The Center for Food Security and Public Health is organized around a mission to thwart bioterrorism scares that may impact the U.S. food supply. The Center is working to increase national preparedness for accidental or intentional introduction of diseases that threaten either food security or public health.

Joe Vansickle, Senior Editor

February 15, 2012

8 Min Read
Protecting Our Borders

 

Tucked away in a group of small offices near the diagnostic lab at Iowa State University in Ames is the Center for Food Security and Public Health (CFSPH), headed up by immunologist and distinguished professor James Roth, DVM. He was recruited in 2002 to organize the center to thwart the anthrax and other bioterrorism scares, armed with a three-year grant from the Centers for Disease Control and Prevention.

“The funding came with a mission to increase national preparedness for accidental or intentional introduction of diseases that threaten either food security or public health,” he says.

These days, the thrust, based on annual funding grants from the U.S. Department of Agriculture (USDA), is mainly about protecting the nation’s meat, milk and poultry herds and flocks from the threat of foreign animal diseases.

The staff of 30 veterinarians and students, including swine veterinarian Pam Zaabel, is scattered throughout the offices of ISU’s College of Veterinary Medicine, even branching out beyond traditional species. A handbook covers zoonotic diseases of companion animals.

Mutating strains of H1N1 swine influenza virus (SIV) became a zoonotic concern a few years back. In response, the center, along with USDA, the American Association of Swine Veterinarians and the National Pork Board cooperated to produce a brochure for veterinarians on influenza virus surveillance in swine, how the program works and what practitioners can expect after submitting samples. A brochure for on-farm use was mailed to 60,000 producers.
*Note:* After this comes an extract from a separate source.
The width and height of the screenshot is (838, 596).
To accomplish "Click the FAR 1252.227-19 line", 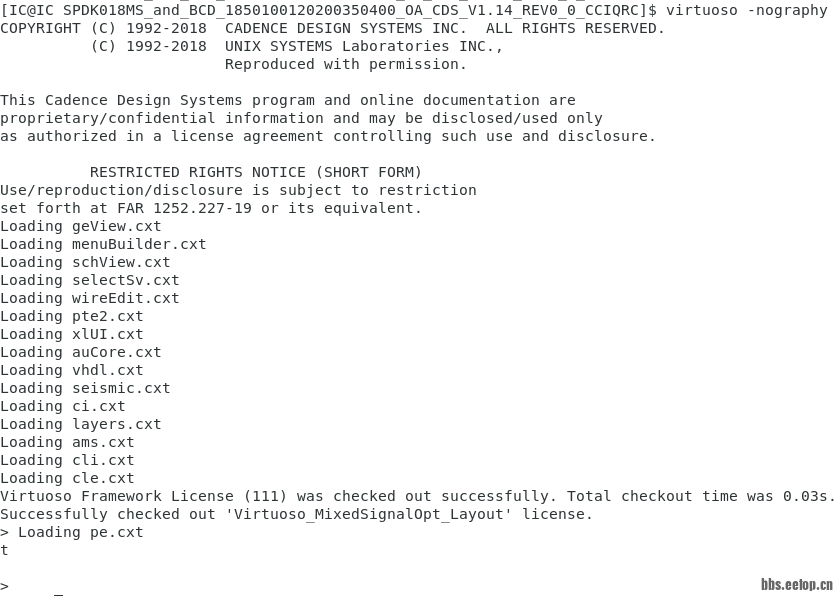I will pyautogui.click(x=211, y=208).
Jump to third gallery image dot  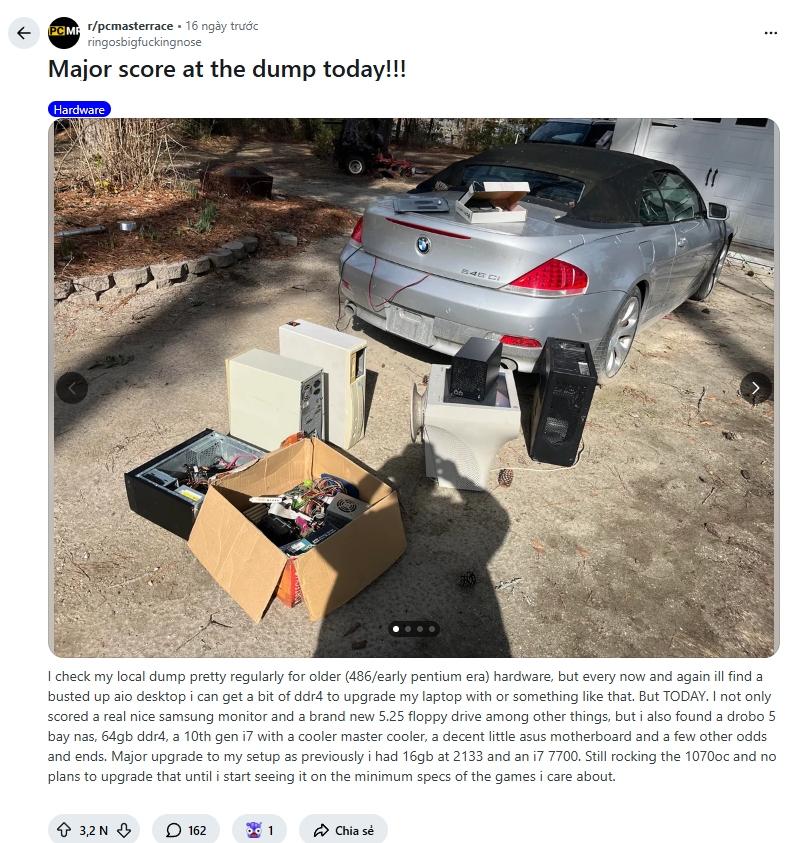click(x=420, y=628)
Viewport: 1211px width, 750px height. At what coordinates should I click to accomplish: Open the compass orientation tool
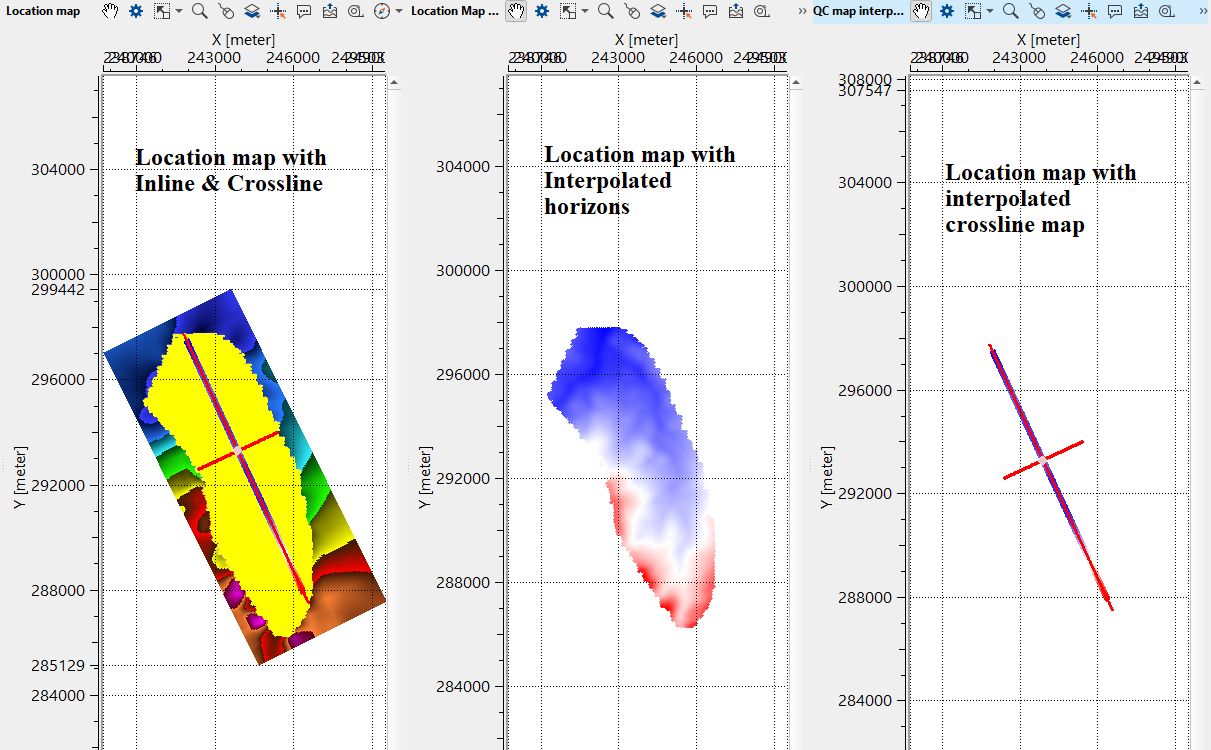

For SIV and foreign animal diseases, the center collaborated with those same organizations to develop a full-color, laminated poster that covers a variety of biosecurity risks posed by visitors to the farm. A related poster depicts how producers and employees can help protect their swine herds from disease introduction by following a few simple steps. Common themes include: do not own or come in contact with other pigs; leave valuables that are difficult to clean at home; stay home if you are sick; wash hands or shower in/out and clean and disinfect hog facilities.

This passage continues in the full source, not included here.